- **Passage provided**:
[Start of section]
Week 9, 10, 11, 12

Question 1

Expected contingency table

Answer 1

The contingency table you expect from a population where the null hypothesis is true.

Question 2

Hypothesis testing for categorical data is based on __

Answer 2

contingency tables

Question 3

Difference between 1 way and 2 way expected contingency tables

Answer 3

1 way contingency looks at if there are differences in the counts between levels of a variable
-Expectation: Counts are distributed equally among cells - take total count and divide by amount of levels

2 way contingency looks at if the counts are independent between the variables
-Expectation: Counts are distributed independently among cells

Question 4

How to calculate independence for 2 way tables

Answer 4

Calculating independence requires first calculating the marginal distribution as proportions
The expected table is the product of the row and column proportions for each cell, multiplied by the table total

Question 5

What does the chi-square score measure

Answer 5

Measures the distance between observed and expected contingency tables. It works by calculating the squared difference between the two tables on a cell-by-cell basis

Question 6

The four steps in calculating the chi-square score

Answer 6

Take the difference between each observed and expected cell

Square the difference

Divide by the expected value

Sum over all cells in the table

Question 7

Chi Square Distribution

Answer 7

The null distribution for hypothesis testing with categorical data

It is the distribution of chi-square scores you would get from sampling an imaginary statistical population where the null hypothesis was true

ONLY POSITIVE VALUES

Question 8

Degrees of freedom for 1 way tables vs 2 way tables

Answer 8

1 way: df=k-1
Number of cells minus 1

2 way: df=(r-1)(c-1)
(rows-1 multiplied by columns-1)

Question 9

Statistical test conclusions for chi square scores

Answer 9

-Reject null hypothesis if X^2 observed> X^2 critical or is p<alpha

Fail to reject the null hypothesis if X^2 observed< X^2 critical or is p>alpha

Question 10

Reports for chi square tests should include:

Answer 10

Name of Test
Degrees of freedom
Total count in the observed table
The observed chi-squared value (two decimal places)
P-value (three decimal places)
[End of section]
- **What to work on**:
1. Copy out the chi-square study notes from "Question 10" through "(three decimal places)", swapping "Name of Test" for "Type of Test".
2. List the steps the chi-square study notes give for calculating the chi-square score.
The entries that come next have no connection to the chi-square study notes.

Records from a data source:
[Start of section]
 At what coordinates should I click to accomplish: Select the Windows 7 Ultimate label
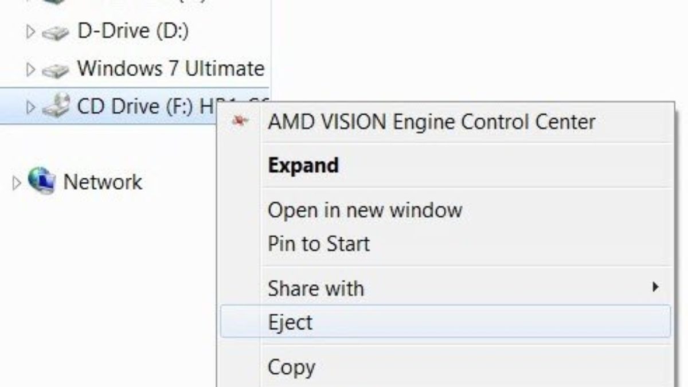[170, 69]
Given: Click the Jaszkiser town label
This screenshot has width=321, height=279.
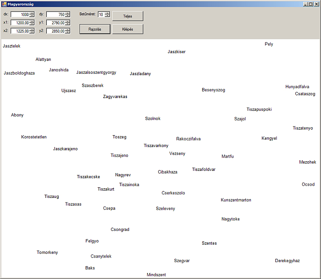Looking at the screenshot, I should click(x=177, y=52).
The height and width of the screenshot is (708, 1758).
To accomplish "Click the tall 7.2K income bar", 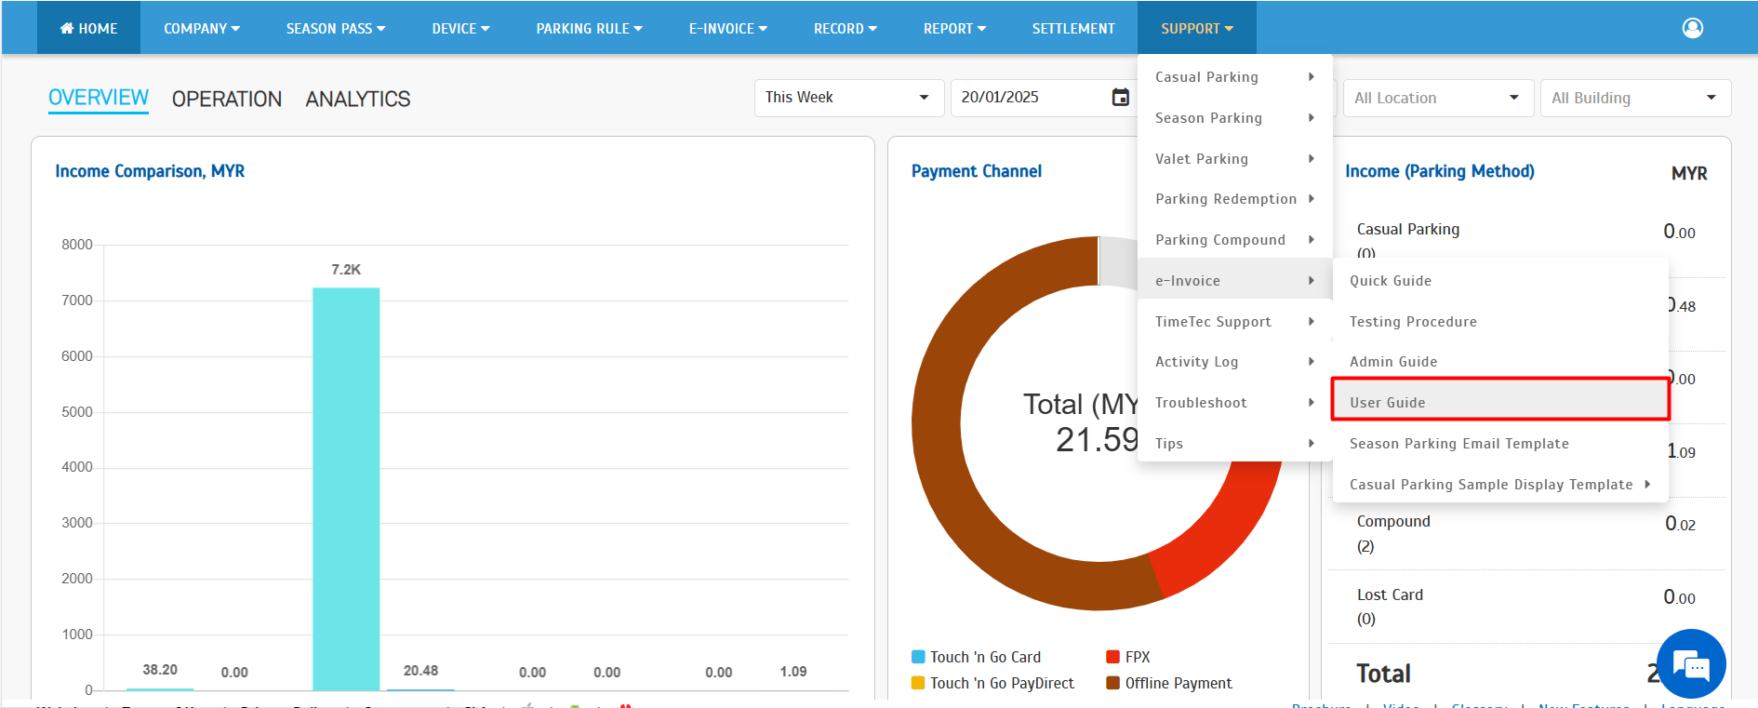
[End of section]
[Start of section]
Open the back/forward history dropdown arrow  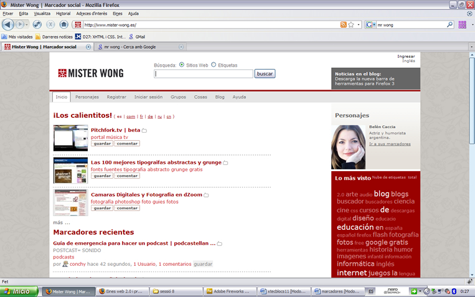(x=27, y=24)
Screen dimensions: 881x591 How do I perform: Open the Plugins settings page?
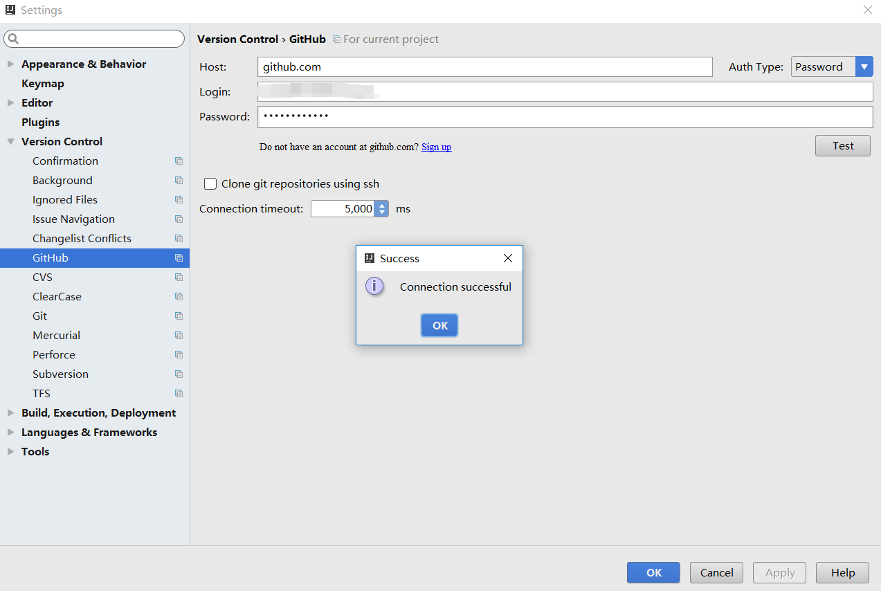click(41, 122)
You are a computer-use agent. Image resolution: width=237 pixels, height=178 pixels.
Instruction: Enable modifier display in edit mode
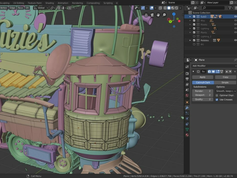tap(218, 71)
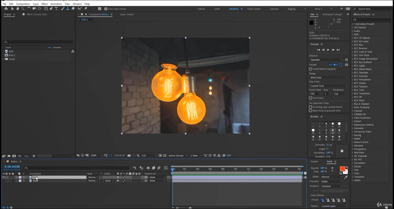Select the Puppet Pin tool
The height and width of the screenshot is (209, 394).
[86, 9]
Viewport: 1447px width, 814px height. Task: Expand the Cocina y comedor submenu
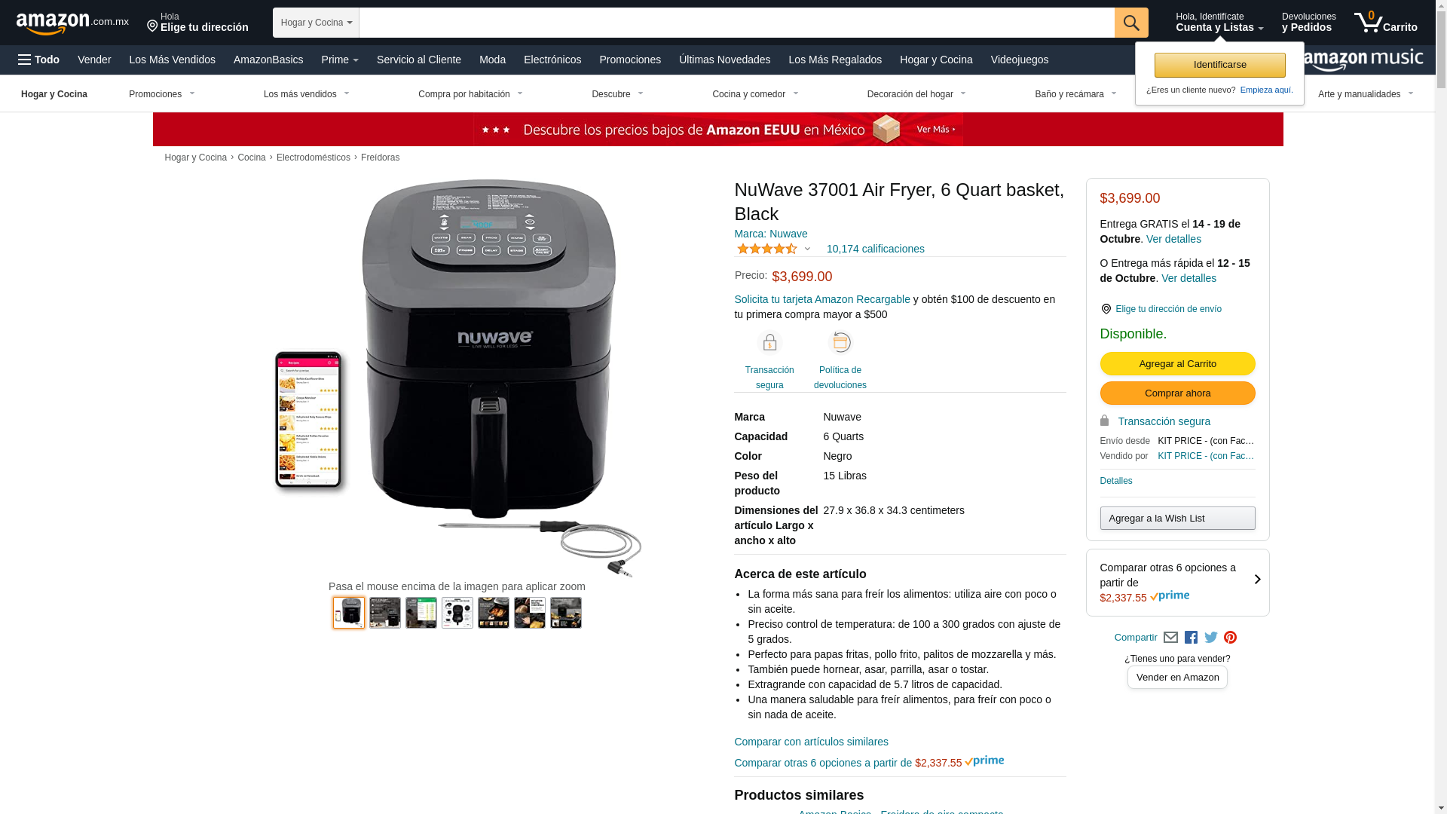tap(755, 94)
[End of section]
[Start of section]
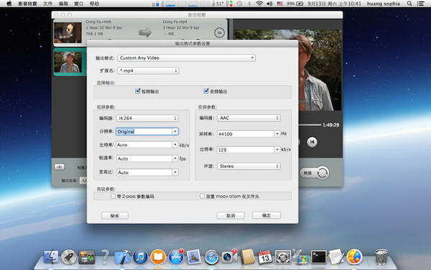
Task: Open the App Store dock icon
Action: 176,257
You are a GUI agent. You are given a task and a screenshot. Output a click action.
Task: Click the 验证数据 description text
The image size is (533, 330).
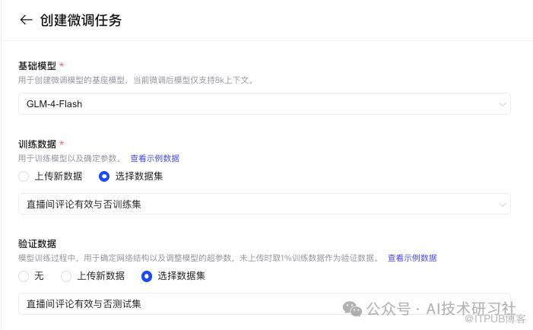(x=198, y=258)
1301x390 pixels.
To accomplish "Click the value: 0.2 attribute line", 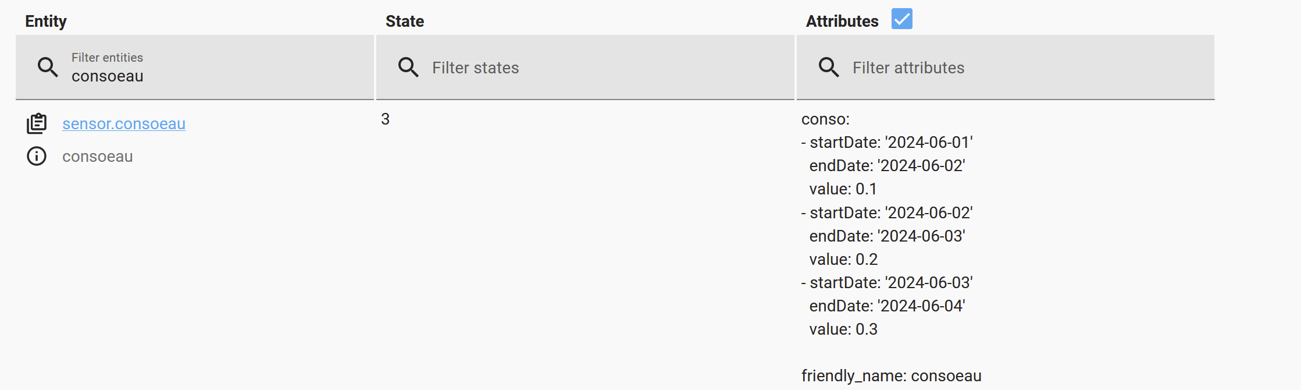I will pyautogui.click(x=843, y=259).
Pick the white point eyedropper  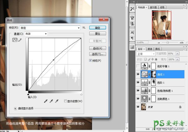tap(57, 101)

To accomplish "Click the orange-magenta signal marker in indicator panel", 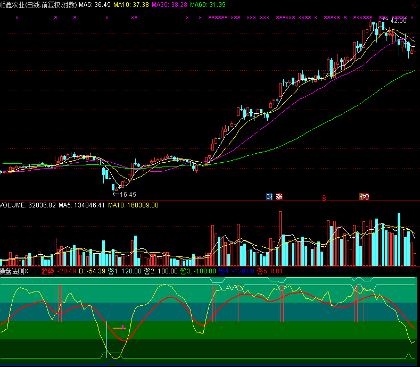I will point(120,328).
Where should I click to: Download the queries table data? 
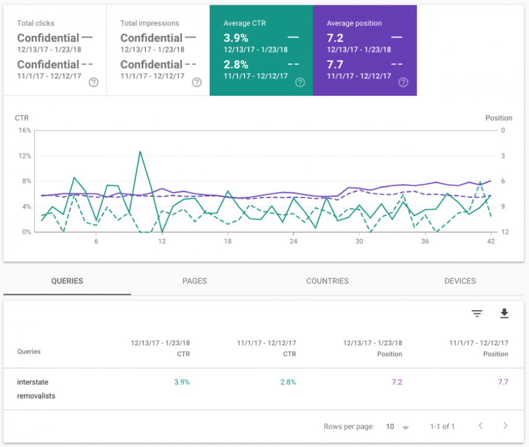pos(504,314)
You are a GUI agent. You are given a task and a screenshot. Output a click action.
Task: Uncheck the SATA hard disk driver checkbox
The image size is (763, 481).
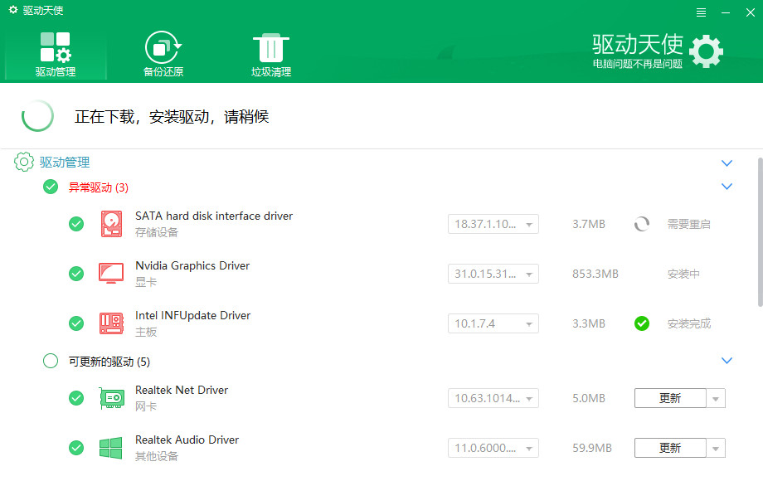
[End of section]
- **Answers by item**:
1.
Question 10

Reports for chi square tests should include:

Answer 10

Type of Test
Degrees of freedom
Total count in the observed table
The observed chi-squared value (two decimal places)
P-value (three decimal places)

2.
1. Take the difference between each observed and expected cell
2. Square the difference
3. Divide by the expected value
4. Sum over all cells in the table